Vredeseilanden-Coopibo vient de réaliser le bilan de cette expérience afin d’en retirer des apprentissages et des recommandations pour la poursuite de ce type d’échanges. Les projets d’échanges par correspondance électronique doivent évoluer d’une formule ponctuelle vers une démarche à long terme en s’intégrant dans les programmes scolaires ou associatifs existants. L’évolution des projets doit s’adapter aux dynamiques et contextes locaux (voir encadré page 74). L’objectif ne réside pas dans l’échange en lui-même mais dans sa participation au renforcement des groupes sociaux au Nord comme au Sud.
« Link up to (ex) change » s’inscrit dans un cadre global de l’organisation qui vise l’élargissement et la consolidation de la base sociale en vue de la construction d’une société plus juste et interculturelle. Le dialogue interculturel se réalise à travers des rencontres entre groupes homologues (dont on peut présumer qu’ils ont des intérêts communs) qui coopèrent pendant une période assez longue à la réalisation d’un produit commun au service de leur société respective.
Une autre expérience intéressante est celle d’une dizaine de jeunes amis qui ont créé l’association Droit d’Asie, en mars 2000 et élaboré une démarche pédagogique à destination de classes de l’enseignement secondaire supérieur.
Cette expérience est originale à plusieurs titres. D’abord, elle est initiée, portée et évaluée par l’équipe de jeunes elle-même et non pas par une ONG ou un centre éducatif. Ensuite, elle intègre différents supports de communication dans le cadre d’échanges Nord-Sud. Concrètement, une partie de l’équipe de Droit d’Asie s’est rendue en Inde pendant cinq mois afin de rencontrer des interlocuteurs associatifs de ce pays et de servir d’intermédiaire avec une dizaine de classes de la communauté française. L’autre moitié de l’équipe a assuré le suivi du projet en Belgique en élaborant des dossiers thématiques et en offrant un appui aux enseignants. La finalité de cette démarche était d’amener les élèves à développer un esprit critique vis-à-vis de la société à partir de la confrontation de réalités et de points de vue indiens et belges, permettre aux jeunes de construire leurs propres outils de perceptions (voir), de communication (juger) et d’action (agir), initiation à l’utilisation critique de l’outil internet.

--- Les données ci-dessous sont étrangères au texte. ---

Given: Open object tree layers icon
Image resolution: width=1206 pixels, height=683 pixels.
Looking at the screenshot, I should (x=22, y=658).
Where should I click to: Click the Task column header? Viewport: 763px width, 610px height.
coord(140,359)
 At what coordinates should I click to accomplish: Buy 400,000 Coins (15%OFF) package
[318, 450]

Après une année d’échanges et d’analyse intenses sur des thématiques transversales Nord-Sud telles que l’exclusion, le travail et la santé à travers internet, un forum a finalisé l’initiative en présence de différents acteurs, y compris des Indiens.
Voyage virtuel ou voyage réel, à vous de choisir. Mais si on vise une véritable réciprocité Nord-Sud, il faut se poser la question de comment nos partenaires du Sud ont-ils accès aux nouvelles technologies de l’information et comment ils peuvent eux-mêmes expérimenter des voyages interculturels au Nord.